Originally appeared in AP News
By BIANCA VÁZQUEZ TONESS and JOCELYN GECKER
BOSTON (AP) — Vivian Kargbo thought her daughter’s Boston school district was doing the right thing when officials kept classrooms closed for most students for more than a year.
Kargbo, a caregiver for hospice patients, didn’t want to risk them getting COVID-19. And extending pandemic school closures through the spring of 2021 is what many in her community said was best to keep kids and adults safe.
But her daughter became depressed and stopped doing school work or paying attention to online classes. The former honor-roll student failed nearly all of her eighth-grade courses.
“She’s behind,” said Kargbo, whose daughter is now in tenth grade. “It didn’t work at all. Knowing what I know now, I would say they should have put them in school.”
Preliminary test scores around the country confirm what Kargbo witnessed: The longer many students studied remotely, the less they learned. Some educators and parents are questioning decisions in cities from Boston to Chicago to Los Angeles to remain online long after clear evidence emerged that schools weren’t COVID-19 super-spreaders — and months after life-saving adult vaccines became widely available.

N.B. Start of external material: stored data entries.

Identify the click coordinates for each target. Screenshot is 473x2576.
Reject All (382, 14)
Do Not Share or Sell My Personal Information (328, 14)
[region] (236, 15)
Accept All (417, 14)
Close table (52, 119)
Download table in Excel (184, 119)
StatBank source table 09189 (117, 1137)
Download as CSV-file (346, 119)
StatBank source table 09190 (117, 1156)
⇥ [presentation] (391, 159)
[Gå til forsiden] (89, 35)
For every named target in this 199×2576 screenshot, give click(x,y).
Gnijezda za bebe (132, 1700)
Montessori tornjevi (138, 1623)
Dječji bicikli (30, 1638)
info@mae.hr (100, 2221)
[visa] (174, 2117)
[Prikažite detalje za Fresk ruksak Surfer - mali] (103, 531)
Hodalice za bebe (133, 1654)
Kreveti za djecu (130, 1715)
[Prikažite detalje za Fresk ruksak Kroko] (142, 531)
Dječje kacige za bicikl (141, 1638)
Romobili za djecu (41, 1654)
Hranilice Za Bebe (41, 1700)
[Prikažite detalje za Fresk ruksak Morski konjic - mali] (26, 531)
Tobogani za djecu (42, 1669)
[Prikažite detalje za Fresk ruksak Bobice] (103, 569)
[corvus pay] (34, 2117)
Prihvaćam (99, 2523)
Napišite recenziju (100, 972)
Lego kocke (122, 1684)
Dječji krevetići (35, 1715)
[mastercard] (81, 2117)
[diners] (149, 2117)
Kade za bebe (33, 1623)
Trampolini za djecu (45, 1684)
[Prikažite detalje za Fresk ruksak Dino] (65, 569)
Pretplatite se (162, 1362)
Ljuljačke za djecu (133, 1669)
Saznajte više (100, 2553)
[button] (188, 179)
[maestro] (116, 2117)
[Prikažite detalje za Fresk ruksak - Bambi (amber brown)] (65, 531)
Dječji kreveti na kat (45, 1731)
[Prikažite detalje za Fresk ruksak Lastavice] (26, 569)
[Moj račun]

There are fears for the futures of students who don’t catch up. They run the risk of never learning to read, long a precursor for dropping out of school. They might never master simple algebra, putting science and tech fields out of reach. The pandemic decline in college attendance could continue to accelerate, crippling the U.S. economy.
In a sign of how inflammatory the debate has become, there’s sharp disagreement among educators, school leaders, and parents even about how to label the problems created by online school. “Learning loss” has become a lightning rod. Some fear the term might brand struggling students or cast blame on teachers, and they say it overlooks the need to save lives during a pandemic.
Regardless of what it’s called, the casualties of Zoom school are real.
The scale of the problem and the challenges in addressing it were apparent in Associated Press interviews with nearly 50 school leaders, teachers, parents and health officials, who struggled to agree on a way forward.
Some public health officials and educators warned against second-guessing the school closures for a virus that killed over a million people in the U.S. More than 200,000 children lost at least one parent.
“It is very easy with hindsight to say, ‘Oh, learning loss, we should have opened.’ People forget how many people died,” said Austin Beutner, former superintendent in Los Angeles, where students were online from mid-March 2020 until the start of hybrid instruction in April 2021.